I don't have a specific strategy like that although I do generally try to read a in a broad way but I think his idea is fascination and worth considering.

As I thought about it more, I wondered if any other forum uses have a strategy to read in a balanced way. If you do, would you be willing to share it here?

The last several years I've fallen into a pattern I'm happy with that I usually having going on most of the time. This is all within Logos:

  1. Read the Bible devotionally every day, reading through once a year, usually a different version every year.
  2. Read cover to cover a commentary on a book in a Bible. (Biblical studies is not my field, but this practice has improved my knowledge of the Bible like nothing else. I've gotten to explore such a wide variety of commentary series due to Logos' FBotM offers.)
  3. Regularly read a book in systematic theology (my field) in-depth on my laptop for easy note-taking.
  4. Casually read a book on my phone on something that interests me (usually theology or history). I have this ready at all time for when I'm stuck waiting in line somewhere etc.
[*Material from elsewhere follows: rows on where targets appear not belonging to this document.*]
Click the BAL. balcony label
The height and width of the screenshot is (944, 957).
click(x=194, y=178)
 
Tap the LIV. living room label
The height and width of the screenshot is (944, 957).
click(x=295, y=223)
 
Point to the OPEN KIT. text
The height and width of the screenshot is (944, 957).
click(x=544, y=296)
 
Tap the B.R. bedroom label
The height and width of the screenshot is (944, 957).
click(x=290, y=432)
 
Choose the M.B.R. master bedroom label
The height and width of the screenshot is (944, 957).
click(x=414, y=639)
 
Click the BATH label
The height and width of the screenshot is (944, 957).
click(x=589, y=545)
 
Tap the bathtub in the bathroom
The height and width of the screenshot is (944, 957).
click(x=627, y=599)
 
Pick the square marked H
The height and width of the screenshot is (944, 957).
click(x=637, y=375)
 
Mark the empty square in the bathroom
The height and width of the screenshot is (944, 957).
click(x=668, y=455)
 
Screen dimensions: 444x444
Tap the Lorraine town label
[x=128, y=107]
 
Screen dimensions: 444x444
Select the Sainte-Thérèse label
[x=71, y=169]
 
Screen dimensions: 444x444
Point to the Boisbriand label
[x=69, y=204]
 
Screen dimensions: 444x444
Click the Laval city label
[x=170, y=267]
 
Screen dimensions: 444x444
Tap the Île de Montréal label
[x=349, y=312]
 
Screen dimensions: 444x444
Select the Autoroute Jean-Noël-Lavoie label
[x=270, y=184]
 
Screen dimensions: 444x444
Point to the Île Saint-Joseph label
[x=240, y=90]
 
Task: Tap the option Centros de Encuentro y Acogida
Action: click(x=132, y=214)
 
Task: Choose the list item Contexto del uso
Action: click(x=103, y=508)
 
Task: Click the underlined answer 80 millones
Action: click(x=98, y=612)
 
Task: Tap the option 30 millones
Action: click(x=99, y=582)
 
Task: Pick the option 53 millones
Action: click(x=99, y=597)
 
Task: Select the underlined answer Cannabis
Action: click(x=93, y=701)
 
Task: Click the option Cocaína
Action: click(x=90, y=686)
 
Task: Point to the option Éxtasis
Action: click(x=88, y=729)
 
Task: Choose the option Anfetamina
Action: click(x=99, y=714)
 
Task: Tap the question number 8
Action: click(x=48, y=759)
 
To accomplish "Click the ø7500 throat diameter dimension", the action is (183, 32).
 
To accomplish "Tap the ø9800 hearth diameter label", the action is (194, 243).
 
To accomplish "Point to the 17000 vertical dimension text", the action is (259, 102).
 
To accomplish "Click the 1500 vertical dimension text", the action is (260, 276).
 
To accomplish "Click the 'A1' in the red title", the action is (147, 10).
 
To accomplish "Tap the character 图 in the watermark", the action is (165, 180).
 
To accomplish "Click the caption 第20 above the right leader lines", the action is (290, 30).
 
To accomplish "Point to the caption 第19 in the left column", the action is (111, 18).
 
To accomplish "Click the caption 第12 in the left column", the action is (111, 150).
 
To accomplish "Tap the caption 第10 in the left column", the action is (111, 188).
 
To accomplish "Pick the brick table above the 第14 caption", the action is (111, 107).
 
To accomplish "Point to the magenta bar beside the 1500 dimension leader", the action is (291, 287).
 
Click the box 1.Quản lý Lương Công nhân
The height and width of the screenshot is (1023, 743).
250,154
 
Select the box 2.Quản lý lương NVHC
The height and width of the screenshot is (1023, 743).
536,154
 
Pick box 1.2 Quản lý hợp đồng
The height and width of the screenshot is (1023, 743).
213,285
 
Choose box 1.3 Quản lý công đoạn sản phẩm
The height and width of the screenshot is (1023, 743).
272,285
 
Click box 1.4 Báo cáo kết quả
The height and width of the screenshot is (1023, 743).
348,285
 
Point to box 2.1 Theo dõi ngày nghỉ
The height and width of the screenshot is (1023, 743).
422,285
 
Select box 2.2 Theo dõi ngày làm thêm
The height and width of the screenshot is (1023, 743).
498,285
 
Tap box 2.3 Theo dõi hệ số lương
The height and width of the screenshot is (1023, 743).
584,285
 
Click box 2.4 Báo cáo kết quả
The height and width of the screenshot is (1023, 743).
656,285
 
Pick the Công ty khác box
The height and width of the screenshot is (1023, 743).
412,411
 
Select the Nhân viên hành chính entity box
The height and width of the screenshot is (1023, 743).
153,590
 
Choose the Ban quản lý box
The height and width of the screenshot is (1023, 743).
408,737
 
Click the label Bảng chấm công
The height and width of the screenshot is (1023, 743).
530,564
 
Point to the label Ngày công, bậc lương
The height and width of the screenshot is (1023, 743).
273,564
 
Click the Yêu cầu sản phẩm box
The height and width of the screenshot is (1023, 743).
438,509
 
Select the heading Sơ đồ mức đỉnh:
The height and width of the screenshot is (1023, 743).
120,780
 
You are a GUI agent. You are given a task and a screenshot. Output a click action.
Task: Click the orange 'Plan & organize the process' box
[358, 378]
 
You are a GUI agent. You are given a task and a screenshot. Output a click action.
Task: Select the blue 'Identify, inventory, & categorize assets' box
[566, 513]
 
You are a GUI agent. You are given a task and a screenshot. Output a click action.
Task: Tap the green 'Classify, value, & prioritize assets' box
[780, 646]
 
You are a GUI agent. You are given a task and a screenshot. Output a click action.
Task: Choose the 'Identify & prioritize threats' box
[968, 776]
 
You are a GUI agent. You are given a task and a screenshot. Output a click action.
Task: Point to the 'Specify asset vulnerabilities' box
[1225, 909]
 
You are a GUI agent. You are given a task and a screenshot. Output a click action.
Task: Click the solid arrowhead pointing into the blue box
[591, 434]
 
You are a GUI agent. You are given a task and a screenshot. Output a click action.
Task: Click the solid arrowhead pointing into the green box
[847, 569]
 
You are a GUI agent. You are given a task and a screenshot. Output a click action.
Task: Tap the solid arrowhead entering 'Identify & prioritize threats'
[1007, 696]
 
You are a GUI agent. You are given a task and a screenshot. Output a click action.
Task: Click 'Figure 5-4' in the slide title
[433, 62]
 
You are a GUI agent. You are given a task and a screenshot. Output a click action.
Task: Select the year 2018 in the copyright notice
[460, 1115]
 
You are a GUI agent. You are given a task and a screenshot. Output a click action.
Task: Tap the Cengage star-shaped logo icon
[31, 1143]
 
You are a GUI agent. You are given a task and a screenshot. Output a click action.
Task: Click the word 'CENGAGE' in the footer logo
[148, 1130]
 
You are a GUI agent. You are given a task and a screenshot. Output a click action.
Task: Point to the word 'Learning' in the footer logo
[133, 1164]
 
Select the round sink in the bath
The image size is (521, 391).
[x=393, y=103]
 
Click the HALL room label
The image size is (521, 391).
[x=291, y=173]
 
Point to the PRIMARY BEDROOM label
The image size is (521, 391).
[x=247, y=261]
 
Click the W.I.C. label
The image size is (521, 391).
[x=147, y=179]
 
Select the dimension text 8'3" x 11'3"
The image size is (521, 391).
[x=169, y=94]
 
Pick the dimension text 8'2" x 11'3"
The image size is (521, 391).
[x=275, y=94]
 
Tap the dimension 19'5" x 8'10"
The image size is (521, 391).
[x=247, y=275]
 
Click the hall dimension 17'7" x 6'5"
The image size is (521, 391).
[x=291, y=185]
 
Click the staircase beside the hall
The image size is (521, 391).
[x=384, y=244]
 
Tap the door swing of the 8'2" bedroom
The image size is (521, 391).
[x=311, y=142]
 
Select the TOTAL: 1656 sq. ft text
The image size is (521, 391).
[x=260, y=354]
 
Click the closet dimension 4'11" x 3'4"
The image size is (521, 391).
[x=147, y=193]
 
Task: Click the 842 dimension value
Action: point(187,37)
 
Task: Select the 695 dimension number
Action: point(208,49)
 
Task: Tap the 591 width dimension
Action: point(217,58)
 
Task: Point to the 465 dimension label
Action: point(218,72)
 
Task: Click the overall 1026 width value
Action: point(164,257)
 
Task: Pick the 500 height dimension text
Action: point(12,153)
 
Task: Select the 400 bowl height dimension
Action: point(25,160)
This will sound snobbish but here goes: I generally don't read devotional or non-academic literature as most of it has way too much fluff. Commentaries and theological works though can be very spiritually edifying. I have also kind of lost my taste for fiction; perhaps that will back some day.

It might sound a bit odd but it works for me. (Vocationally, I'm a former theology prof. turned mega-church pastor.)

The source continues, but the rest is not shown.